Tuesday, October 23, 2012

Heritage Experts Analyze Final Presidential Debate

Heritage Experts Analyze Final Presidential Debate

Last night’s debate between President Obama and Governor Romney was supposed to focus on foreign policy. It turned into a wide-ranging conversation on everything from the Middle East to American teachers.

Heritage Foundation experts were live blogging analysis throughout the night. Below are some highlights from their reactions. Join us at 10 a.m. ET today for a Google+ hangout with several of our foreign policy experts—you can watch online and submit questions via Twitter using the hashtag #HeritageFan.

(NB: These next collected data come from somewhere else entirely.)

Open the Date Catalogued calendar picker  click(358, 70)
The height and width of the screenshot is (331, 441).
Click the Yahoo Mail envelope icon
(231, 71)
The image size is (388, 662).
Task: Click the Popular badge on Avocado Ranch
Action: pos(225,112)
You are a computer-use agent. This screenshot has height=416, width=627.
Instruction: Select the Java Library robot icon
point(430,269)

A Heavy Focus on the Middle East

Both men agreed that the Middle East was changing quickly, but said little about the new face of terrorism. Governor Romney charged that events in Libya, Syria, and Egypt demonstrated that the Obama Administration’s policies were unraveling and leaving the region without adequate American leadership. President Obama defended his policies but spent more time attacking Romney’s policies, which he criticized as “all over the map.”

Obama repeatedly plugged the killing of Osama bin Laden and ending the war in Iraq. But he said little about how al-Qaeda has regrouped and grown stronger since those events. The withdrawal of U.S. troops from Iraq, particularly special operations forces, greatly reduced the pressure on al-Qaeda in Iraq (AQI) and has allowed it to make a comeback. In July, AQI felt strong enough to publicly threaten an attack on the U.S. homeland.

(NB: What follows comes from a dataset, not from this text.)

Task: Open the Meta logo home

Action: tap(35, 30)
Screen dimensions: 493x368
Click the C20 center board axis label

The al-Qaeda franchise in Yemen also has launched several failed attacks on the homeland. Al-Qaeda also has seized large swaths of northern Mali using some of the weapons that it and its allies seized from Libya after the fall of Muammar Qadhafi. And the September 11 Benghazi terrorist attack, which was perpetrated by al-Qaeda sympathizers, underscored the continuing appeal of al-Qaeda’s extremist ideology.

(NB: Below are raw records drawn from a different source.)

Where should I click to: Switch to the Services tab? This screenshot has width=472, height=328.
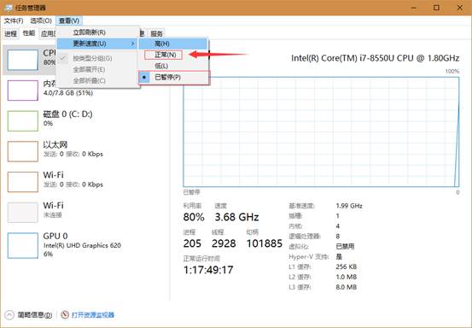pos(156,33)
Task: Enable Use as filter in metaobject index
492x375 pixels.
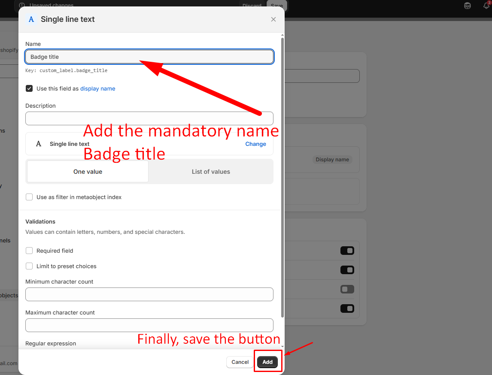Action: (x=29, y=197)
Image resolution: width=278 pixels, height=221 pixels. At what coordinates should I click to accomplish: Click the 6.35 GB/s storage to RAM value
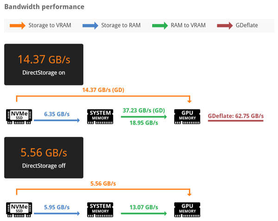pos(57,113)
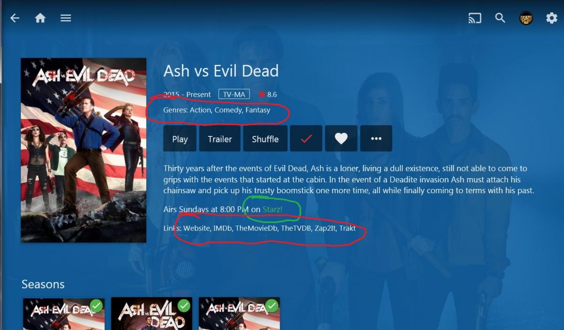Go back using the arrow icon

coord(15,18)
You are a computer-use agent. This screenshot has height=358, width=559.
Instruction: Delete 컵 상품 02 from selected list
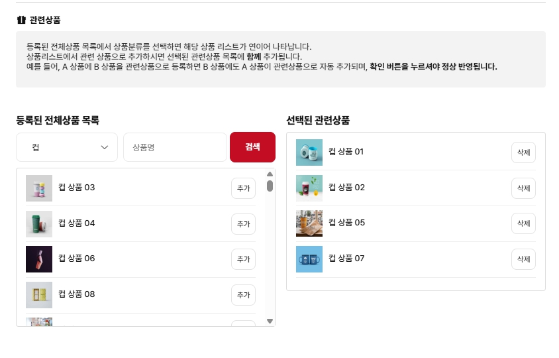point(523,188)
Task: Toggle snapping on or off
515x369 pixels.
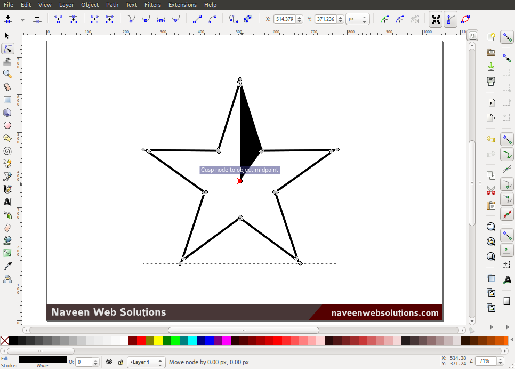Action: pyautogui.click(x=507, y=37)

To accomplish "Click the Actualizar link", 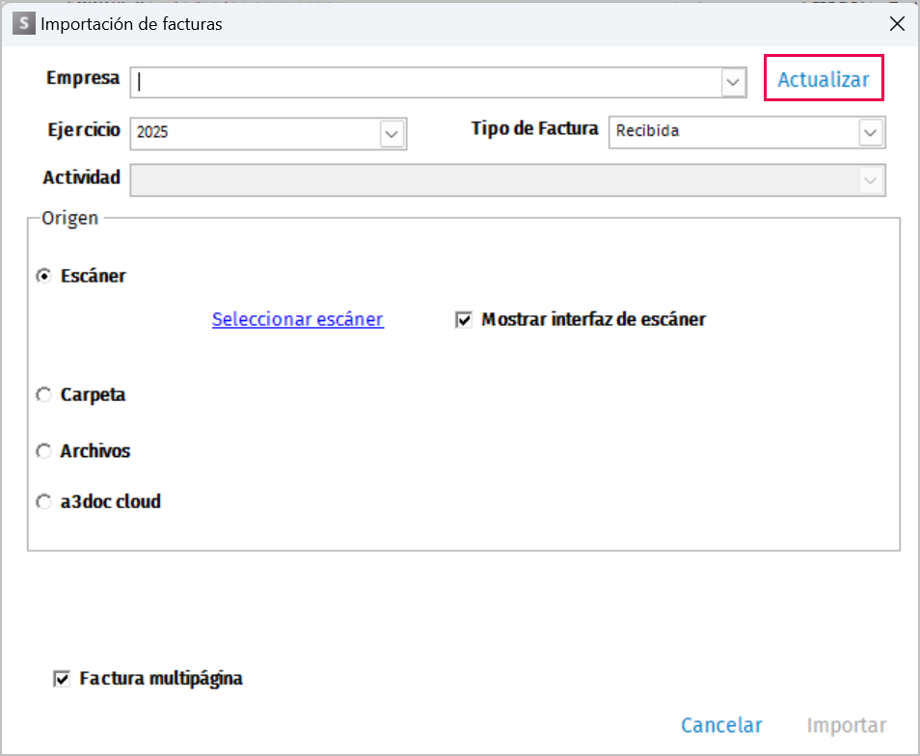I will point(824,80).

Although Osama bin Laden is dead, al-Qaeda clearly is very much alive.

See A Counterterrorism Strategy for the “Next Wave”

– James Phillips, Senior Research Fellow for Middle Eastern Affairs

Cutting the Defense Budget

During the debate, President Obama asserted that his budget proposal maintains defense at about current levels. This is simply untrue. Here are the numbers from his Office of Management and Budget from this year’s budget request. In fiscal year 2010, defense spending was $721.3 billion in budget authority. Under the President’s proposal, defense spending will fall to $566.3 billion in fiscal year 2014.

This is a 21 percent reduction in just four years. Further, this does not account for the negative effects of inflation on the defense budget. Finally, the President’s budget proposal does not calculate the impact of automatic defense spending reductions in the Budget Control Act of 2011. These automatic spending cuts to defense will amount to more than $500 billion over nine years. While the House of Representatives has adopted a measure to defer these automatic cuts to defense by applying the necessary spending reductions to areas outside defense, President Obama’s White House threatened a veto in response to this measure.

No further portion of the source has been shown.